● **WORK REQUEST**
Each line of the data holding "will" should be found and copied.

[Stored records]
________________________________________

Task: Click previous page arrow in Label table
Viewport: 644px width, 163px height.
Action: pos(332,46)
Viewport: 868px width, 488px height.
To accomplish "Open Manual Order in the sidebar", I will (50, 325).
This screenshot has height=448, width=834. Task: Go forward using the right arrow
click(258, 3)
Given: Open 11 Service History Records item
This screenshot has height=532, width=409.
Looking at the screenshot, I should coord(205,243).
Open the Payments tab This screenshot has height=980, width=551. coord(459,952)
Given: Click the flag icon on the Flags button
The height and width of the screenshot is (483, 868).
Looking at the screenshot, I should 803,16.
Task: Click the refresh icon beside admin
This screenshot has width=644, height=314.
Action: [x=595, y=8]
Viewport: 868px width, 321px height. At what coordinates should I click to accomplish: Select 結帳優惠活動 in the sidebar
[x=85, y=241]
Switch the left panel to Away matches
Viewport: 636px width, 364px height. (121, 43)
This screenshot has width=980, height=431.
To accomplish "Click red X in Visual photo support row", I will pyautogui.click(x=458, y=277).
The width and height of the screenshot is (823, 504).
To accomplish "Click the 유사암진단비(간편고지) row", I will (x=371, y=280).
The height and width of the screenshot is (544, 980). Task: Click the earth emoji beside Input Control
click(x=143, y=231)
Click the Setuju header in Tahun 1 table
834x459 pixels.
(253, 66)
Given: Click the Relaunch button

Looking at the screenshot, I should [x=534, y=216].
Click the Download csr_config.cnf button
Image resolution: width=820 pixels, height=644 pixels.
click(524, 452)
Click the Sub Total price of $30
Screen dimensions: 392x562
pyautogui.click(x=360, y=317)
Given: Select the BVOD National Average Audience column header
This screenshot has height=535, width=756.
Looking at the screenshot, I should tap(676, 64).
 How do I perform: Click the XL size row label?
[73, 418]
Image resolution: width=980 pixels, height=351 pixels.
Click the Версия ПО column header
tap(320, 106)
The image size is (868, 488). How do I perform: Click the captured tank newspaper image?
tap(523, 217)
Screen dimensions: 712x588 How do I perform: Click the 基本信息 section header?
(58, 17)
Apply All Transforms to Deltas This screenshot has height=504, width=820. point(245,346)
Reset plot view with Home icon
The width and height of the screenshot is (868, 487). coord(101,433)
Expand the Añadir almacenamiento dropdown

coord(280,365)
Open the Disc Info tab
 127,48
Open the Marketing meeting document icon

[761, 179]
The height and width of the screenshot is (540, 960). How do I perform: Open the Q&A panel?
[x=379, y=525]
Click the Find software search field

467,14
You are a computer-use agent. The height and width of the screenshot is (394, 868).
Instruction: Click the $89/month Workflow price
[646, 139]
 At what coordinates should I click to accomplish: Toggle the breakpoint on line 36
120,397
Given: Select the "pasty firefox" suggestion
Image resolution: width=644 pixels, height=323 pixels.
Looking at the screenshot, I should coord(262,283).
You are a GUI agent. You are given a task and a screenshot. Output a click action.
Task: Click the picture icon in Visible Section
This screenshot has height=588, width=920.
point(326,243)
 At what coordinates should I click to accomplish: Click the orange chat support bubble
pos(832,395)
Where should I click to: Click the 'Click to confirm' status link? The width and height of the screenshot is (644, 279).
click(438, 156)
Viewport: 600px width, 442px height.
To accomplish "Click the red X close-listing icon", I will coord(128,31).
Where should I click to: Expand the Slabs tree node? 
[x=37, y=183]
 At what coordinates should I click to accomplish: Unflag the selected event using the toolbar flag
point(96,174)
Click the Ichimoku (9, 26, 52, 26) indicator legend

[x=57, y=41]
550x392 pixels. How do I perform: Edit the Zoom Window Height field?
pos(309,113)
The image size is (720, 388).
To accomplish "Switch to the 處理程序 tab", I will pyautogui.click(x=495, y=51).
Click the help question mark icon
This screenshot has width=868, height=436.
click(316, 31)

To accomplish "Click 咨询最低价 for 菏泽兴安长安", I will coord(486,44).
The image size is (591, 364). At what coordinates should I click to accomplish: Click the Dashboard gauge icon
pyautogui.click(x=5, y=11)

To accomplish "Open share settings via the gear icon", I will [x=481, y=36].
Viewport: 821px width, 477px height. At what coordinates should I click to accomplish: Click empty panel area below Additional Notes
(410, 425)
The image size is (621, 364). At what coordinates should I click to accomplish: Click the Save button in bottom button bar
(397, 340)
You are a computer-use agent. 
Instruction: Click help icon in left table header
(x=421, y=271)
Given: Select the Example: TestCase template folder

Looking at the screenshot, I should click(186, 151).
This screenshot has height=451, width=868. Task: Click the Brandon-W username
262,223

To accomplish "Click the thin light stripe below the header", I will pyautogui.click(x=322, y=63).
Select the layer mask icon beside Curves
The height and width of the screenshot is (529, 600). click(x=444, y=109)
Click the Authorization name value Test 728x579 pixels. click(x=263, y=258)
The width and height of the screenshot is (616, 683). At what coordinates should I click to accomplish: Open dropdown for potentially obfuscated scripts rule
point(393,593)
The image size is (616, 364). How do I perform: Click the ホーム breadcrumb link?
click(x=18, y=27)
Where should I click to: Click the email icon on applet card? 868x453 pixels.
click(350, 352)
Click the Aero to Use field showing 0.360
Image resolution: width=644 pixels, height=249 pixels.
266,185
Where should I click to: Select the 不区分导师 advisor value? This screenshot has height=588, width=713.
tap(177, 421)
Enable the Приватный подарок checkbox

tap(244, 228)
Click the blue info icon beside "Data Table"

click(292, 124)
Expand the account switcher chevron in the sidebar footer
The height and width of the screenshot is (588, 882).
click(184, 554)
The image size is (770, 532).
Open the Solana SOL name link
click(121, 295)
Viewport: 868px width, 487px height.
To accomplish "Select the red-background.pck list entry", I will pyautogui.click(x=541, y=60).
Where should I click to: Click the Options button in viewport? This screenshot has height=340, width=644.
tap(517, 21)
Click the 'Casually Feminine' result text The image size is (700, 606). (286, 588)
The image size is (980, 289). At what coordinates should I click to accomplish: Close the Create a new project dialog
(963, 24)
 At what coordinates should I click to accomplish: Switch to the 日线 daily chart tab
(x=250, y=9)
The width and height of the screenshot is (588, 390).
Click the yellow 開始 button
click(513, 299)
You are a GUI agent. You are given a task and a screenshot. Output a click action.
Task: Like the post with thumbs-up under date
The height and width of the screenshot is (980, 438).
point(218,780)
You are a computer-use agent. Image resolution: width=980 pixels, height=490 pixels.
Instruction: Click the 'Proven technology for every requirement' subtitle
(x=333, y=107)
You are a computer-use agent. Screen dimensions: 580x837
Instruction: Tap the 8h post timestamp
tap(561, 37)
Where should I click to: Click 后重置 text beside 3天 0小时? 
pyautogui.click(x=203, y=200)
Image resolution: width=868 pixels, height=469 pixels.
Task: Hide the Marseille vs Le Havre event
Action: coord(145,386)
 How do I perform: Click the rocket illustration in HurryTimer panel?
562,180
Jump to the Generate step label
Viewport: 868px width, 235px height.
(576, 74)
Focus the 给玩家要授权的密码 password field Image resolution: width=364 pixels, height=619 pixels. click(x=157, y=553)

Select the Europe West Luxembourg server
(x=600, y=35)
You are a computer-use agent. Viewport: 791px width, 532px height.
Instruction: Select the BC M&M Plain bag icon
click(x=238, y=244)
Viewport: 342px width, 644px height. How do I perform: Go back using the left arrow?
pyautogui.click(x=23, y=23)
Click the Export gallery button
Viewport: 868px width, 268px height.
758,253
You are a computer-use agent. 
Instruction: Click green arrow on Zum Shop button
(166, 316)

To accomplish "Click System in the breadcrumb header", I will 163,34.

________________________________________

● **RESULT OF THIS TASK**
To accomplish "Open Manual Order in the sidebar", I will (50, 325).
To accomplish "Click red X in Visual photo support row", I will pyautogui.click(x=458, y=277).
To accomplish "Click the 유사암진단비(간편고지) row", I will (x=371, y=280).
To accomplish "Click the red X close-listing icon", I will coord(128,31).
To accomplish "Switch to the 處理程序 tab", I will pyautogui.click(x=495, y=51).
To accomplish "Click 咨询最低价 for 菏泽兴安长安", I will coord(486,44).
To accomplish "Open share settings via the gear icon", I will [x=481, y=36].
To accomplish "Click the thin light stripe below the header", I will pyautogui.click(x=322, y=63).
To accomplish "Select the red-background.pck list entry", I will pyautogui.click(x=541, y=60).
To accomplish "Click System in the breadcrumb header", I will 163,34.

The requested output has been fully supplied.